Before you recoil in horror at the idea of taking a stroll in a cemetery, know that this 478-acre, National Historic Landmark founded in 1838 is a place of beauty, history, art and tranquility. (Its fans are legion.) The historic Revolutionary War battle The Battle of Brooklyn happened here, it's the final resting place of many luminaries including Louis Comfort Tiffany, Jean-Michel Basquiat, Leonard Bernstein and even the guy who invented to hot dog. The cemetery is also home to a wide array of birdlife.
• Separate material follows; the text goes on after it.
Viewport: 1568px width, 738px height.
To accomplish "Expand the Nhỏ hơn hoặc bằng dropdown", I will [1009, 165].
Green-wood has educational resources online, including this scavenger hunt that's great for exploring the greens with kids. 
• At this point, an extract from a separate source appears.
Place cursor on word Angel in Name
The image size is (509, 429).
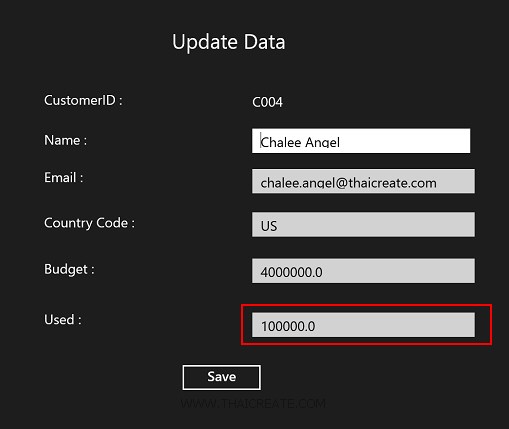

Note: As a public service to the community, Green-wood has extended its hours and kept all of its entrances open. However, visitors must practice social distancing and follow cemetery rules (no bikes, no picnics, no picking flowers). A stern warning was issued recently after some visitors did not abide by the rules, and the possibility of closing the cemetery to the public was raised. So, go, but be respectful. 

Online: green-wood.com

Climb the Giraffe Path

A six-mile trek (named for its giraffe neck-like shape) is a hike that explores the very north tip of Manhattan above Central Park. The walk takes you through several of the city's parks: Morningside Park, St. Nicholas Park, Jackie Robinson Park, Highbridge Park and finally, Fort Tryon Park, home to a lovely heather garden (shown here) and of course, The Met's The Cloisters. Do it all or pick a section to tackle on its own. While not an official trail—it's sort of informally patched together—it does have its own map, beautifully produced by CLIMB (City Life is Moving Bodies) NYC, which you can find here

Online: Hike the Heights Giraffe Path Map

photo: NYC.gov

Hike the Kazimiroff Nature Trail

Want to let your little Tarzan loose in the wilderness? Take a trip to the Bronx. The Kazimiroff Nature Trail in Pelham Bay Park is a beautiful sanctuary for nature lovers big and small. You can either take the full two-mile hike through 189-acre Hunter Island, or opt for the shorter 30-minute loop. Either way, the path winds through shrubland, rocky shores and wetlands, offering fantastic views of Long Island Sound. Expect to see plenty of wildlife, including geese and small crustaceans; the kids will also get a chance to collect seashells and explore Orchard Beach. While you’re on the Island, look for large boulders left behind after the last ice age nearly 15,000 years ago.

Online: nycgovparks.org

Venture into the Ravine in Prospect Park

There’s something about old arches, romantic bridges and steep waterfalls that sparks the imagination. Venture into the center of Brooklyn's Prospect Park to the Ravine for some fun exploring. Along the way, you’ll want to see the Nethermead Arch and the Rock Arch Bridge and travel through Brooklyn’s only forest. The highlight of the trek is Ambergill Falls — yes, a waterfall— a sight you’d never believe you could find in NYC. Ordinarily, you could pick up a map at the  Prospect Park Audubon Center, but you can see one here as well as here.  

Online: prospectpark.org

Explore the Trails in Alley Pond Park

Nestled in Little Neck Bay in Queens, this expansive park offers a variety of trails for young hikers that include forests, swamps, tidal flats and expansive meadows. We recommend taking a trip to the north end of the park, where you'll find spectacular marsh views. 

Online: nycgovparks.org

Trek the Greenbelt Nature Center Trail

The one-mile Nature Center Trail at the Greenbelt Conservancy in Staten Island is so picturesque, you’d think it came right out of a fairy tale. Your little bookworms will have a blast pretending they're on a quest or trying to dig up hidden treasure. The site includes footbridges, tulips in spring, wildlife and tall birch trees and the trail is designed for novice hikers, so you shouldn’t need to offer piggyback rides or strap on an Ergo. (For very young hikers, check out the shorter section of the path called the "E Trail".)